Going overboard


Published: Tuesday, June 1, 2004 at 6:01 a.m.
Last Modified: Tuesday, June 1, 2004 at 12:16 a.m.
Two years ago, two Greenpeace activists climbed the ladder of a cargo ship about three miles off the coast of Miami. The organization, which stages events to draw attention to environmental issues, suspected a shipment of illegal mahogany was aboard.
Brazil's rain forests are being destroyed by mahogany logging, and the country had put a moratorium on mahogany exports in October 2001. But Greenpeace had discovered seized mahogany in Miami the week before the boat boarding. The mahogany was going to a Florida-based company.
Greenpeace also found evidence that the ports of Baltimore; Charleston; Gulfport, Miss.; Houston; and Norfolk, Va., had received illegal mahogany shipments, reported The Wall Street Journal.

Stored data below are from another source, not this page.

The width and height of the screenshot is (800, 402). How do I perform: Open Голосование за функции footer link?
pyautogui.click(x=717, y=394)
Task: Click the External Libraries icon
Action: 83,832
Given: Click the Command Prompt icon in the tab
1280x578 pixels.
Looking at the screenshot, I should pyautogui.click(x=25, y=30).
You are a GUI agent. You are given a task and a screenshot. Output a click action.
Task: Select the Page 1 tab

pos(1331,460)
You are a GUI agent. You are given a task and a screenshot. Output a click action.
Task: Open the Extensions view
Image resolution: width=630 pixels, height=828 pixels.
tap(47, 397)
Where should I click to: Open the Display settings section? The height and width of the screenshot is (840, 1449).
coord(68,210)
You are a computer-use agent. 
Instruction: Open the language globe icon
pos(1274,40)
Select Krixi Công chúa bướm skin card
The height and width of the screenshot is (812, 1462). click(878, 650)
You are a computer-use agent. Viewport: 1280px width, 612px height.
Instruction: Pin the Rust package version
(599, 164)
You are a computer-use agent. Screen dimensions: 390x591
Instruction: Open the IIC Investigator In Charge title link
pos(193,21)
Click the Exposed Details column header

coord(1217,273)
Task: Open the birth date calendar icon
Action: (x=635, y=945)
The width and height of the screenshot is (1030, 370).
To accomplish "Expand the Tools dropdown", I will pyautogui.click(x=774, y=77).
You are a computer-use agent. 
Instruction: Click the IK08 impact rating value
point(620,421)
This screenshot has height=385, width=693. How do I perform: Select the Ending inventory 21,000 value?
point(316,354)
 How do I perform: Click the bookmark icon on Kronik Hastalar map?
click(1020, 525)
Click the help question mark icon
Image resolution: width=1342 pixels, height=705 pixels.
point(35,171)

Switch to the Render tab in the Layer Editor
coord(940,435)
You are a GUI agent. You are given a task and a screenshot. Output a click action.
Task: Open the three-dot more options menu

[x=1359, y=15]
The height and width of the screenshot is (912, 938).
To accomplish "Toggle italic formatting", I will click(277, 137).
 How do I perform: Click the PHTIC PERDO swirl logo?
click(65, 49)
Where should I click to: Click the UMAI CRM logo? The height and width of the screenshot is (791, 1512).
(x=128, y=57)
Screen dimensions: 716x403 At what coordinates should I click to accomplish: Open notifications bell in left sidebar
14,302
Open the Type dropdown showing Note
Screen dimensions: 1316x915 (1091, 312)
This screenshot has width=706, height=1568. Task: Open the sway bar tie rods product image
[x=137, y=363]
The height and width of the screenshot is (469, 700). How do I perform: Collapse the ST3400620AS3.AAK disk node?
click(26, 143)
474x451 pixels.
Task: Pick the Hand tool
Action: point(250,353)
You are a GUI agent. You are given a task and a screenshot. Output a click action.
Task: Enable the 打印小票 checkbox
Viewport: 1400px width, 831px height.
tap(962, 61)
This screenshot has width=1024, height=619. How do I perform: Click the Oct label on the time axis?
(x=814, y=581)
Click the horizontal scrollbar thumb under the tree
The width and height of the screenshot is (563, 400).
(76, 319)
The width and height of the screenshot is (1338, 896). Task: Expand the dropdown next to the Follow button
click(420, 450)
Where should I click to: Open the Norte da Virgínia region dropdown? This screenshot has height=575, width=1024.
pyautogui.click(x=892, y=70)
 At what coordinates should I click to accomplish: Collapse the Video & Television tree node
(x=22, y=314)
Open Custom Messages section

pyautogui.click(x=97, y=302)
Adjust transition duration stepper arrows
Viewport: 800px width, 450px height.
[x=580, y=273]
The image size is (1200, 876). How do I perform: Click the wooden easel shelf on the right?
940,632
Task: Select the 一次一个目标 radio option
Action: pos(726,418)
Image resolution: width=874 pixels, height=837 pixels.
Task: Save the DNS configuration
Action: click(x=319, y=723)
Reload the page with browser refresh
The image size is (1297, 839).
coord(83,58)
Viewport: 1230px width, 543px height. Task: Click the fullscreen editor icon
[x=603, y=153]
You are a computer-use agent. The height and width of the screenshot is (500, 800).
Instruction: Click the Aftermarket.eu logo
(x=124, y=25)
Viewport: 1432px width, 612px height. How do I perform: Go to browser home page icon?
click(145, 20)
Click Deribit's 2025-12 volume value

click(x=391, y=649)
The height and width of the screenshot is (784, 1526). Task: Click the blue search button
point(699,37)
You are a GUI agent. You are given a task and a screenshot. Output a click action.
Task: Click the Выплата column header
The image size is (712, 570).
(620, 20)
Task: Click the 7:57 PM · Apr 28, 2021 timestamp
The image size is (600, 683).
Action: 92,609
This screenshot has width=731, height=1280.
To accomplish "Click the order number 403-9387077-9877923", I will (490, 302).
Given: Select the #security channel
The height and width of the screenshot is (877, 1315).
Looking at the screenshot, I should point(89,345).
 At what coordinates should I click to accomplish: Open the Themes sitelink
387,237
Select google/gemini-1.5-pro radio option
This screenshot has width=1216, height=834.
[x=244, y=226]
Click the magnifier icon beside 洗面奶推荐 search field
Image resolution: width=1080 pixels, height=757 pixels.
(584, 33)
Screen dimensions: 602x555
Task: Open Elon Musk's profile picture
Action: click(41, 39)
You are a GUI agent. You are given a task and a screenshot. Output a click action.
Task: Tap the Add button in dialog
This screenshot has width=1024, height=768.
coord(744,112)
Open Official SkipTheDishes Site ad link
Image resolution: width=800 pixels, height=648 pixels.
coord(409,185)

While Greenpeace activists boarded the boat, other activists used small boats to hinder the U.S. Coast Guard's efforts to intervene - because the Coast Guard wasn't interested in ship's cargo, but in the boarders.
Six who were involved with the boarding were arrested on felony charges of interfering with the Coast Guard's duties and a lesser charge of trespassing on the ship. Federal prosecutors dropped the felony charges, but the misdemeanor charges of interfering with the Coast Guard and boarding a vessel before arrival were allowed to stand.
The six did not contest the charges. They were sentenced to time served and released after a weekend in jail.
The end of that was only the beginning of the "sailor-mongering" indictment.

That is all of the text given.